Verein // 29.01.2026

Aus dem Sportinternat Münster zur WM: Abass Baraou vor historischem Titel-Vereinigungskampf

Der Weg von Abass Baraou an die Weltspitze des Boxsports führte auch über Münster. Der Profiboxer, der einen entscheidenden Teil seiner sportlichen Ausbildung in Münster absolvierte und im Sportinternat Münster gefördert wurde, steht am kommenden Samstag vor der größten Herausforderung seiner bisherigen Karriere.

Am Samstag (31. Januar 2026) verteidigt Baraou seinen WM-Titel erstmals. Austragungsort ist San Juan in Puerto Rico – eine Kulisse, die dem Duell zusätzliche Brisanz verleiht. Denn der Kampf ist nicht nur eine Titelverteidigung, sondern ein WM-Titel-Vereinigungskampf. Sein Gegner ist Xander Zayas, ein Puerto-Ricaner, der als eines der größten Talente des Landes gilt und auch in den USA gezielt zum Star aufgebaut wird. In seiner boxbegeisterten Heimat ist Zayas längst ein Publikumsliebling. Er hält den WBO-Weltmeistertitel im Halbmittelgewicht – Baraou ist amtierender WBA-Weltmeister. Beide Gürtel stehen am Samstag auf dem Spiel.

Baraou geht dabei vor allem wegen des Heimvorteils des Gegners als Außenseiter in den Ring. Die Atmosphäre in San Juan gilt als lautstark und emotional – ein Faktor, der im Profiboxen nicht zu unterschätzen ist. Sportlich jedoch bringt der Münster-geprägte Boxer alle Voraussetzungen mit, um zu bestehen.

Vom Sportinternat Münster zur Weltspitze

Die Grundlage für diese Karriere wurde früh gelegt: als frischgebackener Deutscher U21-Meister wechselte er 2013 von Oberhausen zum damaligen Bundesstützpunkt in Münster und konnte er sich dort sportlich weiterentwickeln. Seinen Lebensmittelpunkt verlegte er zu der Zeit in unser Sportinternat Münster, das ihm optimale Bedingungen als junger Leistungssportler und eine strukturierte Förderung bot.

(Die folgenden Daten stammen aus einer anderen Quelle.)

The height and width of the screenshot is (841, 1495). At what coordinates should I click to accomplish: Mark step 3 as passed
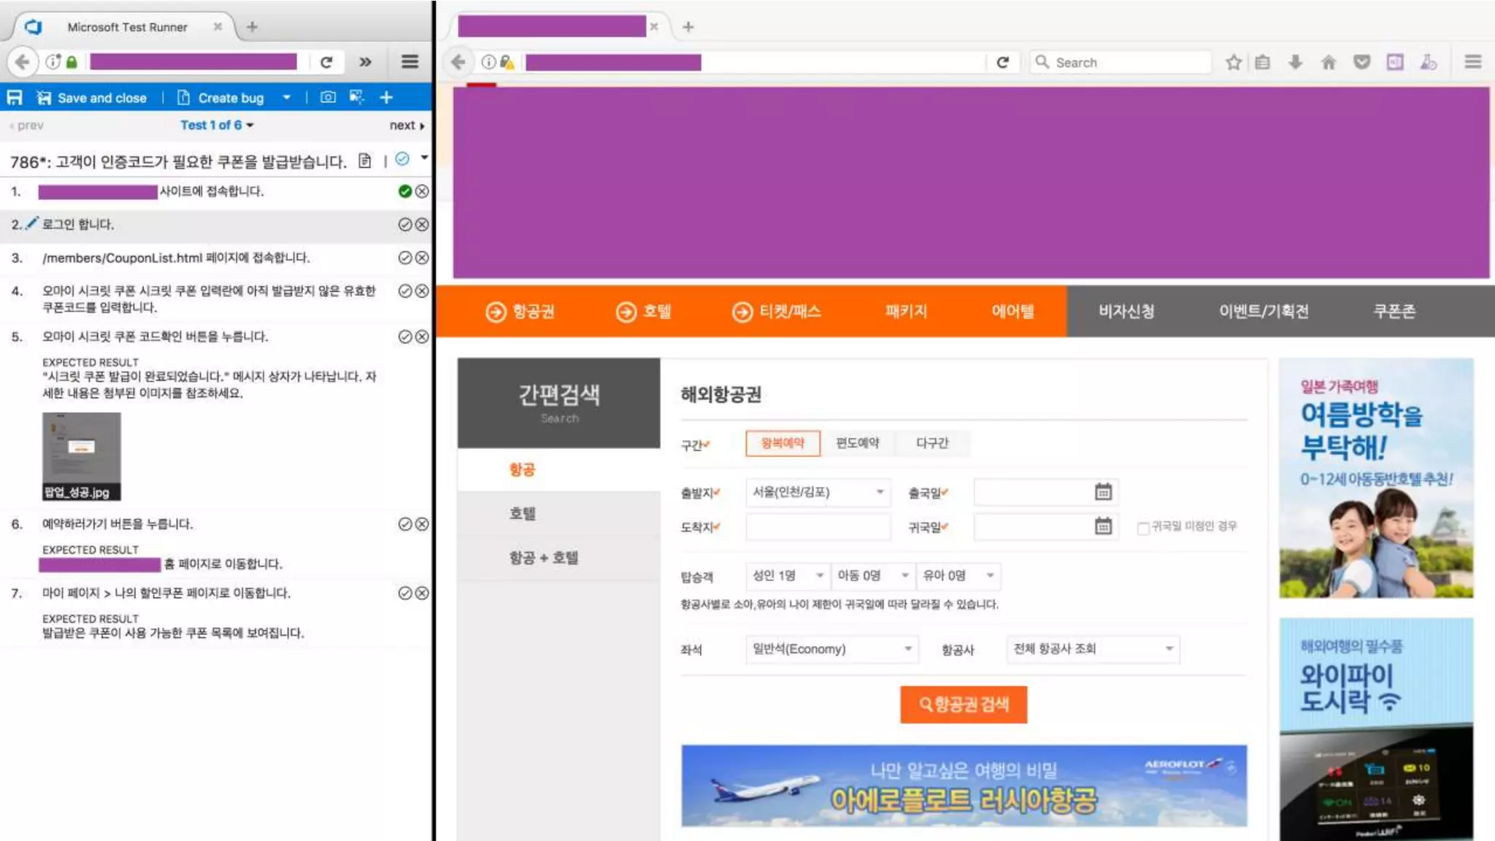405,258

Bereits als Amateur feierte Baraou große internationale Erfolge, darunter der Gewinn eines Europameistertitels sowie eine Bronzemedaille bei Weltmeisterschaften.

Die Jahre in Münster und im Sportinternat Münster waren sicherlich mit prägend für seinen disziplinierten Stil und seine taktische Reife. Eigenschaften, die ihn bis zum Gewinn des WBA-WM-Titels im Profibereich führten. Heute pendelt Baraou, der seinen offiziellen Lebensmittelpunkt weiterhin in Oberhausen hat, hauptsächlich zwischen Miami und Berlin.

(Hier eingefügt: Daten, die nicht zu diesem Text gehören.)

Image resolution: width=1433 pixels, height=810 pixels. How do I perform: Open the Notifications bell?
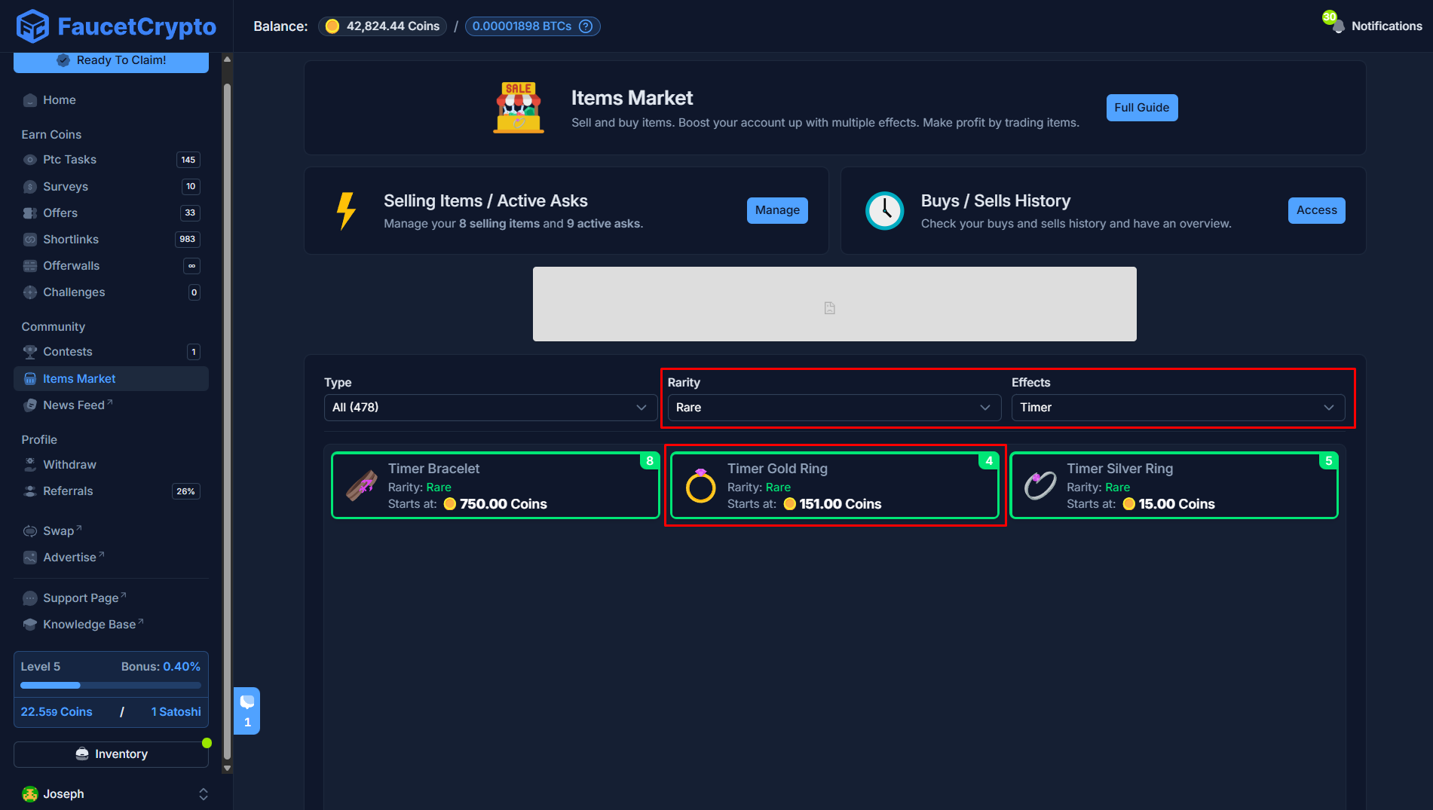[1337, 27]
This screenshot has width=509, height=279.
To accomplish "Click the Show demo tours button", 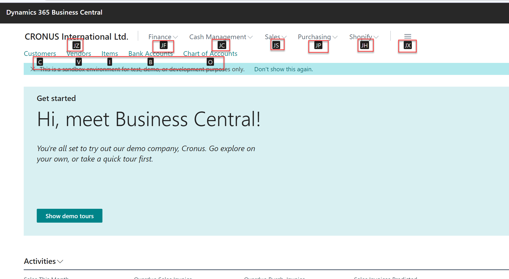I will click(x=69, y=216).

Historische Chance für deutsche Boxer

Gelingt Baraou am Samstag der große Triumph, würde er sich in die Geschichtsbücher des deutschen Boxens eintragen: Er wäre erst der dritte deutsche Boxer, der gleichzeitig zwei bedeutende WM-Titel hält – nach Max Schmeling und Dariusz Michalczewski. Letzterer hatte vor knapp 30 Jahren beim Sieg gegen Virgil Hill sowohl den WBA- als auch den IBF-Titel erobert – eine Leistung, die Baraou nun nachahmen könnte.

Für den Sportstandort Münster wäre ein solcher Erfolg ein starkes Signal. Er würde zeigen, dass der Weg vom Sportinternat Münster auch bis an die Weltspitze des Profiboxens führen kann.